> _WORK REQUEST 1_
Reproduce everything in the forum reply about weight gain from "Hi Gjug! It's" down to "dancing class? )".
> _WORK REQUEST 2_
Say whether each statement agrees with the forum reply about weight gain, answering yes or no and quoting the words of the reply that decide it: (a) The writer gained 40 pounds. (b) The writer's ex-husband openly told her that her weight gain was a problem for him. (c) The writer managed to keep all of the extra weight hidden.
> _WORK REQUEST 3_
Write what comes next in the forum reply about weight gain, picking up after its final sentence.

> _PASSAGE FOR REVIEW_
──────────────────────────────
Hi Gjug! It's been a long time since I've been here and I was most intrigued when I spotted your new thread here in Piecing. Sounds like not much has changed since you started this journey? (How's the pole dancing class? )
Quote: He said that is a problem for him and although I can understand it from him point of view, I don't think he has even though of putting himself in my shoes.
Empathy is a funny thing, because it requires one to also reciprocate. Have you tried putting yourself in his shoes as well? I know you've done some introspection and IC on your own stuff, so please know I'm not at all slamming you.
Along with the legions of other posters who have come and gone here, I join the ranks with you and Gratefulmama. After having babies and living a most hectic life, I also gained some weight and found little time to schedule time to exercise. While my XH would NEVER come out and say my weight gain was a problem for him, it showed up in all sorts of other aspects of our married life.
I often wondered what kind of callous person would dismiss someone lovable who battled weight issues post partum? But I challenge you to dig a whole lot deeper than that simple statement or concept.
It took some C on my own (in a weight loss setting) to actually put on the shoes of my XH and see things from his POV. I gained 40 lbs, and while I'm tall like GM and was able to hide some of it awfully well, it was there for everyone to see.
What did he see? Well, he definitely saw an overweight middle aged woman. But that was on the surface. It was everything that simmered below the facade that seemed to radiate with more vehemence. Under that fatty exterior was a woman who rarely took charge of her own health. It was a woman who pretended that the family needed her more (giving her a martyr-like/victim complex) instead of finding willpower to schedule self care. Self care not for the purpose of turning on her man, but for her own needs and desires.
He also saw a woman who lacked self confidence... who was filled with self loathing, and whose angry tendencies for being less than seemed to take on a life of its own.
Do you see what I'm getting at? The extra weight I carried was tangible evidence of my desperation and unhappiness... not with him (as I chose to state) but with myself. I hated the way I looked. I hated the way I felt, and I couldn't seem to find a place to begin to change. Worse, I didn't even see myself as worthy of change, so I remained stuck. It's no wonder that he felt I could never change. The fact is, I'd shown him little evidence that I would and could change--even for myself.
──────────────────────────────
> _GIVEN DATA_
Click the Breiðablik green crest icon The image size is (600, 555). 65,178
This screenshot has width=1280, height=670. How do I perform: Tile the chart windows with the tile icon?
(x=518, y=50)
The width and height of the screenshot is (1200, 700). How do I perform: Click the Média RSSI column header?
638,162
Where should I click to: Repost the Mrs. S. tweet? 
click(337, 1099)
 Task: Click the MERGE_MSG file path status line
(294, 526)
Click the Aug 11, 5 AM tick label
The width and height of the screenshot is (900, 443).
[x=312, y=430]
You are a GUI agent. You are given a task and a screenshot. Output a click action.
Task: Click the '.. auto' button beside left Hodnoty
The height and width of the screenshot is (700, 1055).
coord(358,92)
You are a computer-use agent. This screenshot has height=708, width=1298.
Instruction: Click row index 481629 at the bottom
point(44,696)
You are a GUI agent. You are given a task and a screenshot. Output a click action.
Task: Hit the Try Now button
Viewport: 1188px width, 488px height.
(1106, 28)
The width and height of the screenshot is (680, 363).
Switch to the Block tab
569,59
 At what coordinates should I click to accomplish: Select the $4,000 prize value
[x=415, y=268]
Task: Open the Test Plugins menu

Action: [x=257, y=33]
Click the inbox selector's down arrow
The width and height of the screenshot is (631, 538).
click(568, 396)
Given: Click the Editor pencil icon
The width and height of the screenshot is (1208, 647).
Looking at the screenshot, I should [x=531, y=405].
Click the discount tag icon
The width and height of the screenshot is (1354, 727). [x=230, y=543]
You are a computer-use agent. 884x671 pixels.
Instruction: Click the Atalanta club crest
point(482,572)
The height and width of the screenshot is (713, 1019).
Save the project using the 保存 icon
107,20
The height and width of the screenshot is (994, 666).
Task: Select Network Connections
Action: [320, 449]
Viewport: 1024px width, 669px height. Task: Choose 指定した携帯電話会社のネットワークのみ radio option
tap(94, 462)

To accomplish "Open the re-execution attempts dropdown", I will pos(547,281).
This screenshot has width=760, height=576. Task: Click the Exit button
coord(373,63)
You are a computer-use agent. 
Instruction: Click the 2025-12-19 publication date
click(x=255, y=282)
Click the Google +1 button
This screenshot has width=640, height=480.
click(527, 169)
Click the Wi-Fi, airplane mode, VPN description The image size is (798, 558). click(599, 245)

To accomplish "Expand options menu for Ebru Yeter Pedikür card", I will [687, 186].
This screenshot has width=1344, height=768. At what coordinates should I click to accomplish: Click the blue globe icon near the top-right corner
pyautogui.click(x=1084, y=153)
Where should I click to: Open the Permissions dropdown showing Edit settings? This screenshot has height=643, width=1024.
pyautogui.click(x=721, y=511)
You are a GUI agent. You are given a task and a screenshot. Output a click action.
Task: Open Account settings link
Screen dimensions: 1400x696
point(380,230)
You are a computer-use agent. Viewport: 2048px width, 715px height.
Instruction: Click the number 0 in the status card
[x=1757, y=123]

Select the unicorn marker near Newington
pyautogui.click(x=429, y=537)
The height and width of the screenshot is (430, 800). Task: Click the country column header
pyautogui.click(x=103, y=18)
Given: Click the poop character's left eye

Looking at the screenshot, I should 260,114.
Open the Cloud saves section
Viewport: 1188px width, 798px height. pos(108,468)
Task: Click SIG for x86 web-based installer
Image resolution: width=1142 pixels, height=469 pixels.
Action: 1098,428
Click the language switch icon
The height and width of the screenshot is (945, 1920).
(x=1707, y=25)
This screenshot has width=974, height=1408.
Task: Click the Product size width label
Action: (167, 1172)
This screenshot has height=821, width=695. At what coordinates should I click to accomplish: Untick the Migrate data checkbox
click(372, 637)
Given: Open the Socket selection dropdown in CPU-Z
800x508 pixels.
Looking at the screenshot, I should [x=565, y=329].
──────────────────────────────
> _EXERCISE ANSWER 1_
Hi Gjug! It's been a long time since I've been here and I was most intrigued when I spotted your new thread here in Piecing. Sounds like not much has changed since you started this journey? (How's the pole dancing class? )

> _EXERCISE ANSWER 2_
(a) Yes: "I gained 40 lbs"
(b) No: "While my XH would NEVER come out and say my weight gain was a problem for him"
(c) No: "was able to hide some of it awfully well, it was there for everyone to see"

> _EXERCISE ANSWER 3_
The more I blamed him for retreating from me, the more isolated we became. And it became a horribly lonely, desperate spiral downward.
But for the grace of God, I chose to start working on my own self perception. When I was good and ready, I took on the self challenge to lose weight (which occurred about a year later). I had been exercising all along, but it just became a little more important to me. Except for the crappy 5 lbs I put on post gall bladder surgery, I've kept the weight off for 2 years now. I'm working at taking those 5 off as I write this! It wasn't as tough as I thought it would be... and I think that is mainly due to the fact that I knew I could change and committed myself to changing all aspects of my life. The rewards were tremendous.
My D12 told me after church tonight, "You know something, Mom? You look better than most people your age, and I'm not joking. I'm proud of you!"
It all boils down to a simple concept, ladies. It's not just the exterior that others see and judge, it's our willingness to become the women we desperately want to be and deserve to be. THAT'S what radiates from our souls.
Gjug, I know your battle with depression has been your toughest challenge, and I admire you for tackling it and working diligently at changing how you think. Keep moving forward!
I'm not going to answer your biggest question, because that's very personal and only one you can answer. He may be just as depressed as you have been, and I'd be willing to bet on it. If he were to leave, what would you be doing differently to take care of yourself? And if so, what's preventing you from doing it right now?
I hope this makes sense... I've had no caffeine today, and I'm sure it's affecting my brain power.
Hugs,
Betsey
"There are only 2 ways to live your life. One is as though nothing is a miracle. The other is as though everything is a miracle."